*** Opening of TASK DATA ***
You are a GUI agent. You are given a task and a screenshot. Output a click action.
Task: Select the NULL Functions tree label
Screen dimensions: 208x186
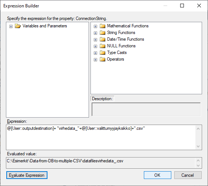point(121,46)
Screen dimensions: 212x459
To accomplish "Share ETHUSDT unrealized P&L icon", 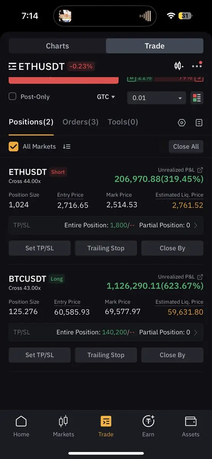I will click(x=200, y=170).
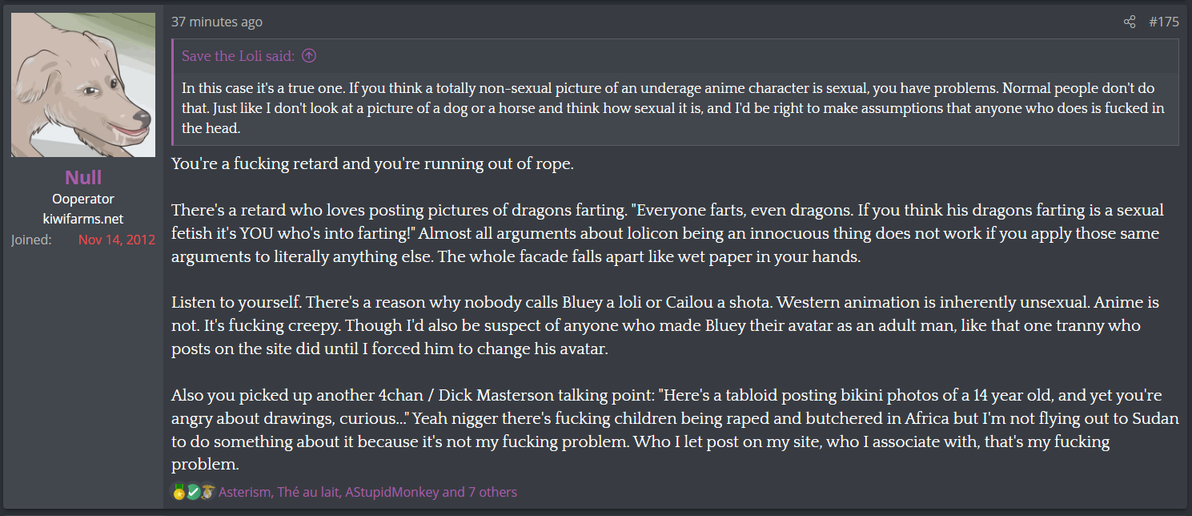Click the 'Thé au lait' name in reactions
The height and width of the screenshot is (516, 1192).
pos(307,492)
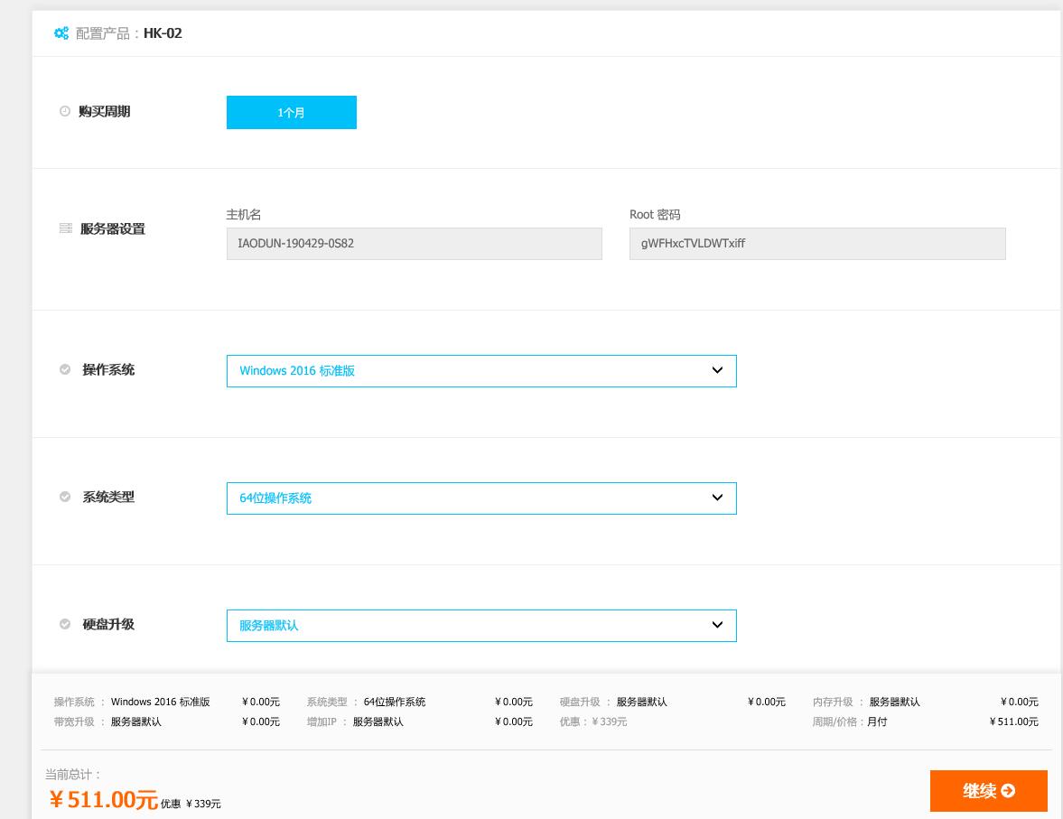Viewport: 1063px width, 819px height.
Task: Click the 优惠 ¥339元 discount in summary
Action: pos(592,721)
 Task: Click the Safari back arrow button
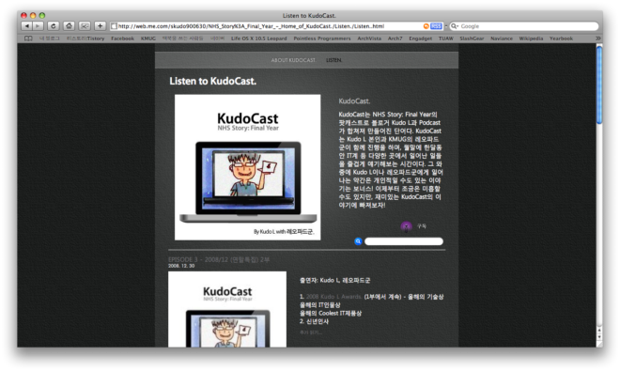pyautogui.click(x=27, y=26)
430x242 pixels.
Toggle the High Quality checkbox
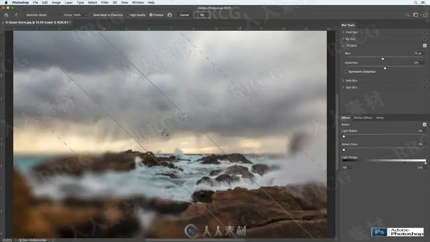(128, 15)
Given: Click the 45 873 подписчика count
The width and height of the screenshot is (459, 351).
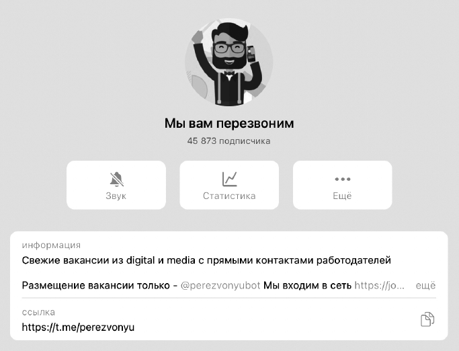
*** Close of TASK DATA ***
*** Opening of TASK DATA ***
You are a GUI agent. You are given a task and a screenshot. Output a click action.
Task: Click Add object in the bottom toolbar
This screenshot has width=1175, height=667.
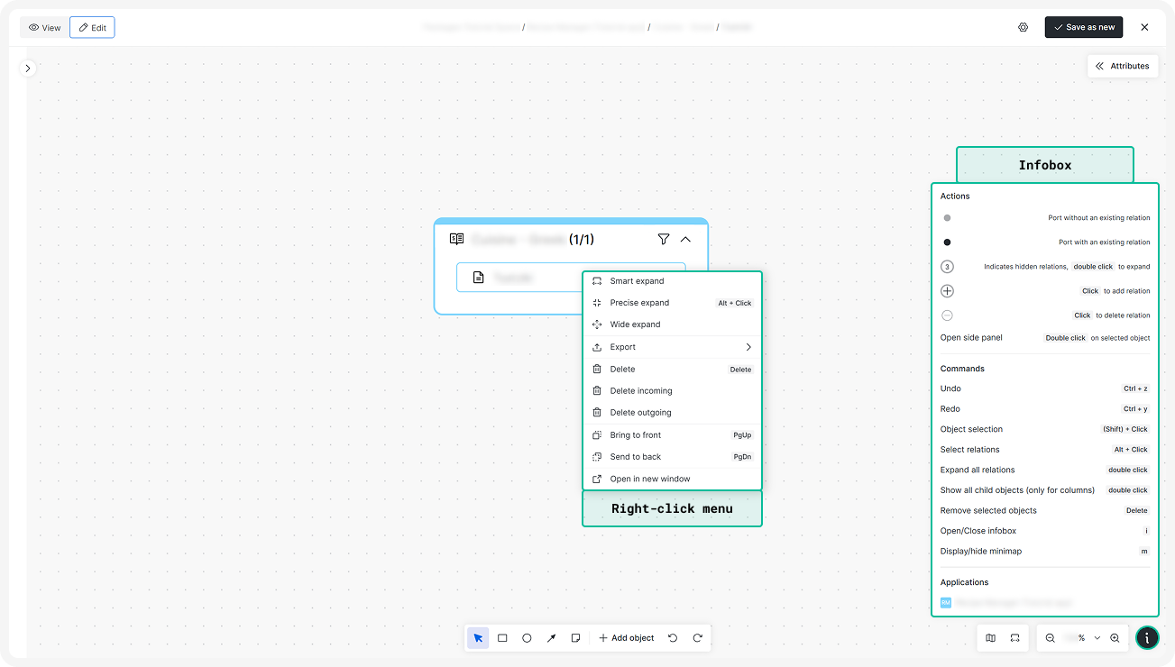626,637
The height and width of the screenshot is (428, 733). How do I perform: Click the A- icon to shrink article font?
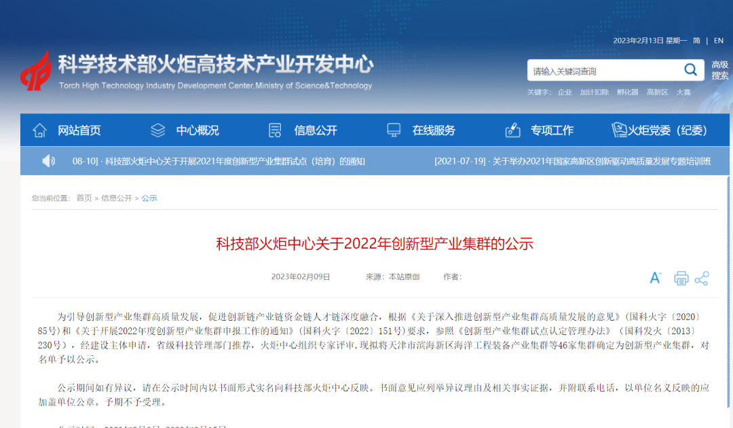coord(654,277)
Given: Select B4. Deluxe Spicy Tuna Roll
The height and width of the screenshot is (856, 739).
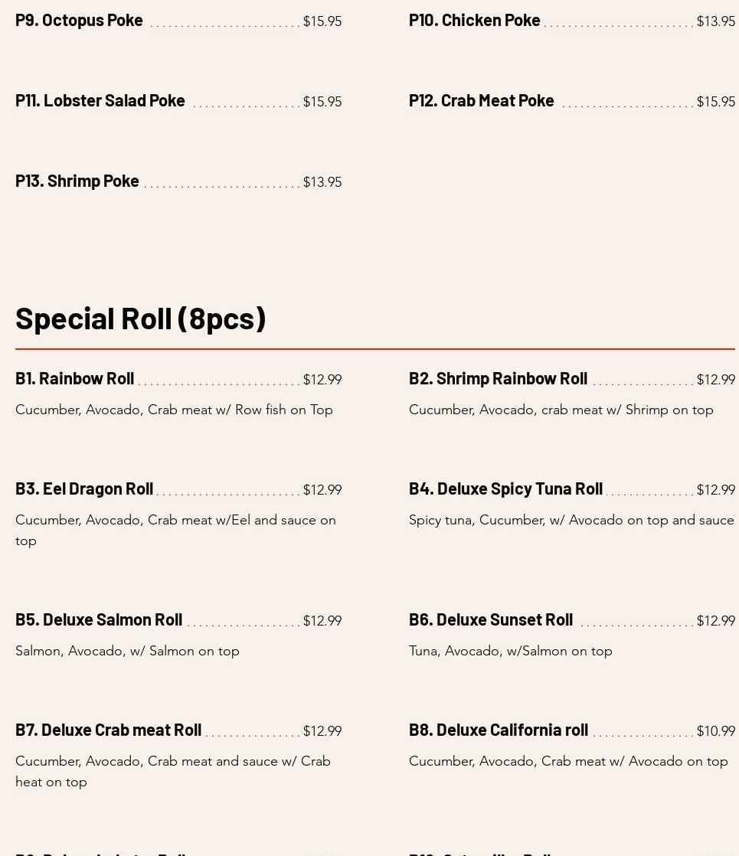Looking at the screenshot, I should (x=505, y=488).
*** Close of TASK DATA ***
*** Opening of TASK DATA ***
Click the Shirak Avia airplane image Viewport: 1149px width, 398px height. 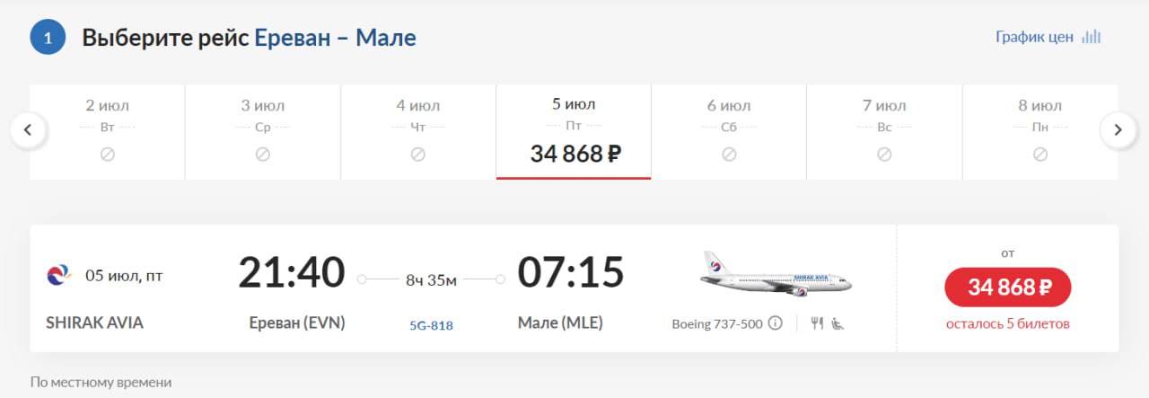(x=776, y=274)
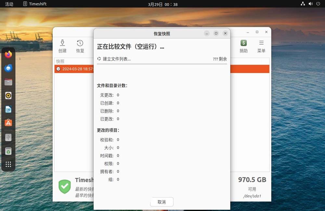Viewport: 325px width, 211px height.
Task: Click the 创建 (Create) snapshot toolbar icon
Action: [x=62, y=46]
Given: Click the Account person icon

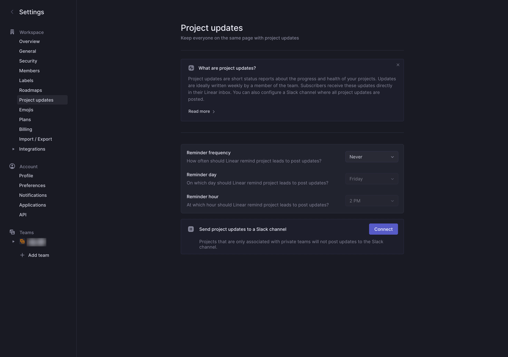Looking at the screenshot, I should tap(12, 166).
*** Close of TASK DATA ***
TASK DIRECTIONS
Only the lines containing "Select" are needed; copy each of them from the data.

YOUR RESPONSE
Task: Select the NULL Functions tree label
Given: Select B4. Deluxe Spicy Tuna Roll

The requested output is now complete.